DATASET ROWS
== == ==
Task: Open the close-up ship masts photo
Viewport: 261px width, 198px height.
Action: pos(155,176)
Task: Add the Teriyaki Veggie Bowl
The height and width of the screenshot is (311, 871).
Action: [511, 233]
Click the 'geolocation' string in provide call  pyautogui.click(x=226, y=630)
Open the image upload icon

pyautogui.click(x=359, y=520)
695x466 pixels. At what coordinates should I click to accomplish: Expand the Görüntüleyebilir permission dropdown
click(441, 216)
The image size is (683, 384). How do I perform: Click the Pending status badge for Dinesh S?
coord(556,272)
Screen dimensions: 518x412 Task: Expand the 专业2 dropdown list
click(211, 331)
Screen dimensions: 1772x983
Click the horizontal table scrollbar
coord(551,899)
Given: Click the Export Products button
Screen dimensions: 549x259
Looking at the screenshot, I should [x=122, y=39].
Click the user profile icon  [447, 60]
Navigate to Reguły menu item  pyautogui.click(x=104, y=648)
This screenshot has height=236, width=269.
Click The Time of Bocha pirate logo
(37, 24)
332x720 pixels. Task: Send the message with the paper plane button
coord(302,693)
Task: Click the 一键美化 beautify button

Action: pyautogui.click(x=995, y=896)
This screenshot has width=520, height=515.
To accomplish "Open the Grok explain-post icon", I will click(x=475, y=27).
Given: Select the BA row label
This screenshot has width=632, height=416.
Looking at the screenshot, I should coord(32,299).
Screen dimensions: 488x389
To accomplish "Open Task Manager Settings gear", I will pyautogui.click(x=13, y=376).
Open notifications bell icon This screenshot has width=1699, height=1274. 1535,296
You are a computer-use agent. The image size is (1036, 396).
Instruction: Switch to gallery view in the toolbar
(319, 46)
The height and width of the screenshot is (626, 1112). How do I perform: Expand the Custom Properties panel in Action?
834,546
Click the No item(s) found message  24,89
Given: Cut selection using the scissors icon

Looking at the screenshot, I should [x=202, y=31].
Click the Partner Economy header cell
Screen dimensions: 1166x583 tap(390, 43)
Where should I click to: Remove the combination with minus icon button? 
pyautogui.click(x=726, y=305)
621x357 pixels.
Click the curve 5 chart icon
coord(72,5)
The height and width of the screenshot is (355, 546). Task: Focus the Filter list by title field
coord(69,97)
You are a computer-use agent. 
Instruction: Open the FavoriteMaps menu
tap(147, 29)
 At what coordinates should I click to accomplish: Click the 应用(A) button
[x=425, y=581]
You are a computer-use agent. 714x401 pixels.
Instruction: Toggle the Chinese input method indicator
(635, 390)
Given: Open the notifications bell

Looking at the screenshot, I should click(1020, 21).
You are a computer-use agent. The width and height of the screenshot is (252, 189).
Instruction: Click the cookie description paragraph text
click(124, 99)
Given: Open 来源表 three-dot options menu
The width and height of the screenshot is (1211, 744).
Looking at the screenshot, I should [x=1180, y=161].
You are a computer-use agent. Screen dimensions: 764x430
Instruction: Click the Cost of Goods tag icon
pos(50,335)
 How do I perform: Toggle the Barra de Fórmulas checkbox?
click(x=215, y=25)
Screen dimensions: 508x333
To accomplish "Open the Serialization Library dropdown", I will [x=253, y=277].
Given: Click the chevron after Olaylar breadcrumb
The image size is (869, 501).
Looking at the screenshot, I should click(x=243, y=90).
== == ==
TASK STATEMENT
Render the items as a two-column CSV with the columns "instruction" and "action", one row per item. Start at the beginning of the items and end with the line containing "Action: [511, 233]", including both ends; put each field in quotation marks and replace line breaks with spaces.

IN RESPONSE
instruction,action
"Task: Open the close-up ship masts photo Viewport: 261px width, 198px height.","Action: pos(155,176)"
"Task: Add the Teriyaki Veggie Bowl The height and width of the screenshot is (311, 871).","Action: [511, 233]"